In effetti, Licorice Pizza, in inglese, sta a indicare letteralmente una pizza alla liquirizia, quindi una pizza di colore nero, proprio come il vinile. Licorice Pizza, in più, è l’acronimo di LP. Non è un caso che in questo film la musica assuma un ruolo centrale: infatti, non solo la colonna sonora è estremamente ben composta (Jonny Greenwood, già candidato all’Oscar 2022 con Il potere del cane), con il riadattamento di tanti classici anni Settanta, ma è proprio l’ingrediente che permette al film di arrivare ad avere quell’atmosfera onirica che tanto lo contraddistingue.
Licorice Pizza è una pellicola coinvolgente che ragiona sui confini della rappresentazione scenica e cinematografica, che accoglie la forza dell’immaginazione. Un film un po’ melanconico di un periodo della giovinezza nel quale tutto può essere, ma che passerà. Queste consapevolezze aleggiano sui personaggi e ne risvegliano l’animo tipicamente americano.
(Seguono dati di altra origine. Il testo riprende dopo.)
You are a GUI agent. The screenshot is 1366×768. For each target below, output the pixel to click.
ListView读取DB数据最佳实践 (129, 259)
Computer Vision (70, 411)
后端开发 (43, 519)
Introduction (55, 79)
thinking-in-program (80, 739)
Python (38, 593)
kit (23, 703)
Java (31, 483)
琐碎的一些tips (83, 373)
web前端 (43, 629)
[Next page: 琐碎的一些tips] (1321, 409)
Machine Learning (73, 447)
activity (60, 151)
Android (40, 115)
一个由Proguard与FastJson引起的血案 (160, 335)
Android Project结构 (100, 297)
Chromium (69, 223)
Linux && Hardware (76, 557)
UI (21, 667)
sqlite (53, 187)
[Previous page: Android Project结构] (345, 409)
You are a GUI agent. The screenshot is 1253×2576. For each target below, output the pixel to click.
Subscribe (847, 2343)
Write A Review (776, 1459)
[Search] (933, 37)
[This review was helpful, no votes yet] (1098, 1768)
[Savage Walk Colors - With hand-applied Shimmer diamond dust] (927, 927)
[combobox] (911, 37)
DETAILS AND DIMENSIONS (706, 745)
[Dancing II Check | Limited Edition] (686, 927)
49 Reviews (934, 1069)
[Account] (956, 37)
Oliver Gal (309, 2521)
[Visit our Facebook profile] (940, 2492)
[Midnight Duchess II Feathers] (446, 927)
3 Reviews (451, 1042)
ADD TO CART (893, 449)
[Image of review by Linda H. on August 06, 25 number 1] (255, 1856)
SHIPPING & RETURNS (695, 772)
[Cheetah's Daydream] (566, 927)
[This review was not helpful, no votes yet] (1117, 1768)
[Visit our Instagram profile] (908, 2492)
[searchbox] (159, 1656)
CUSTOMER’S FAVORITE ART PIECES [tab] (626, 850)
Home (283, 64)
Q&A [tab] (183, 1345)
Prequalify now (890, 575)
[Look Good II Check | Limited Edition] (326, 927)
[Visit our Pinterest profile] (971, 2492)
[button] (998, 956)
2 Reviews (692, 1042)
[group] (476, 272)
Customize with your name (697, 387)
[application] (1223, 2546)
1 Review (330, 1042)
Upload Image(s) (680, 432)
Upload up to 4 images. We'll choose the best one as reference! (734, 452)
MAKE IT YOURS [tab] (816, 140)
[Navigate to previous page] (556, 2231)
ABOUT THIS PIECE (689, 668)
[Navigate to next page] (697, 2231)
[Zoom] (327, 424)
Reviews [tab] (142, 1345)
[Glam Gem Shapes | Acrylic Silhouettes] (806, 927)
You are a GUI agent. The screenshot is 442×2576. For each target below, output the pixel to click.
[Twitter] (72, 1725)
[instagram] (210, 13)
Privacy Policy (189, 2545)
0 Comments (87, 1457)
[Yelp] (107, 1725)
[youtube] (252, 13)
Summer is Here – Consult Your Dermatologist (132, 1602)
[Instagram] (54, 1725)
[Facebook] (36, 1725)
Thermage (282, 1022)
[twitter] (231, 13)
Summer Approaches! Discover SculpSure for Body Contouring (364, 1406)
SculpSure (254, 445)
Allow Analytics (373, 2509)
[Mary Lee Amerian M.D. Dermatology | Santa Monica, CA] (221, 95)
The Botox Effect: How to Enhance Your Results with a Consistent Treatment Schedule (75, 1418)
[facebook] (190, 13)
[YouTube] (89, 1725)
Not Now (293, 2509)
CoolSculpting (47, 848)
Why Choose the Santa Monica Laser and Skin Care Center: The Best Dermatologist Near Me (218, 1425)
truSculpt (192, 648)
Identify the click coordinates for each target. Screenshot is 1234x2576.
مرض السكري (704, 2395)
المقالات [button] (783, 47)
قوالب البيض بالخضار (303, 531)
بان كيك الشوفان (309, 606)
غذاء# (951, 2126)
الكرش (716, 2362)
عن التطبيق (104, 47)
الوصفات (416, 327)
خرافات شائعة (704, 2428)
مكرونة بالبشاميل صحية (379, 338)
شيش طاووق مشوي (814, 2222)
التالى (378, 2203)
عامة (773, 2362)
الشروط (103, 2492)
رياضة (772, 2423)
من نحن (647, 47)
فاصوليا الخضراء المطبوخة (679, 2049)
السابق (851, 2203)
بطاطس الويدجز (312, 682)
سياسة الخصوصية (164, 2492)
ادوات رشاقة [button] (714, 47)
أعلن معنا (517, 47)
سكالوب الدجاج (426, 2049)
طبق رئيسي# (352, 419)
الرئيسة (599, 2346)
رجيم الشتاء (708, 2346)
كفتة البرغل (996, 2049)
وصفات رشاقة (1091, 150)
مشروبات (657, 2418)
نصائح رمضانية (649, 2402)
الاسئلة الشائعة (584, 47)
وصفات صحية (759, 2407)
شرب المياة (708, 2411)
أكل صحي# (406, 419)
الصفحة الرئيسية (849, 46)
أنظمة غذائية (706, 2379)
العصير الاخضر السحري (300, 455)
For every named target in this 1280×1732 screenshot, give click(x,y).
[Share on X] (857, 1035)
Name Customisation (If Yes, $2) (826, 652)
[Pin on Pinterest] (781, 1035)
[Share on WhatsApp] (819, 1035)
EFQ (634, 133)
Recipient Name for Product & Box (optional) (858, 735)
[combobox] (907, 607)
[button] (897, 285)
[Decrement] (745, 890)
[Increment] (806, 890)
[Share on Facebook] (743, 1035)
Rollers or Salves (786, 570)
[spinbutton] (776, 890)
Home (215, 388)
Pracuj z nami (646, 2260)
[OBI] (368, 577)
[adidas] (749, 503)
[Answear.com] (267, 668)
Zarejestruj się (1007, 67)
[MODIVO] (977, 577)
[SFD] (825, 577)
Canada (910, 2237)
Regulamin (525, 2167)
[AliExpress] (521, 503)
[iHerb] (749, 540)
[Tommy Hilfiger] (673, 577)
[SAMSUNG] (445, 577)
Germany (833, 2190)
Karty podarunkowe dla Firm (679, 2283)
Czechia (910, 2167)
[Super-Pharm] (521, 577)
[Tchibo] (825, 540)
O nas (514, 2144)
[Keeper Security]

Infine, c’è da dire che le vicende comiche e meno comiche dei protagonisti sono talmente travolgenti che verrebbe voglia di farne parte, di partecipare, con loro, a quella magia. Magia che forse sta proprio nella bellezza della finzione, nell’essenza della settima arte. Un gran bel film, dunque, che riscopre il significato di “cinema”.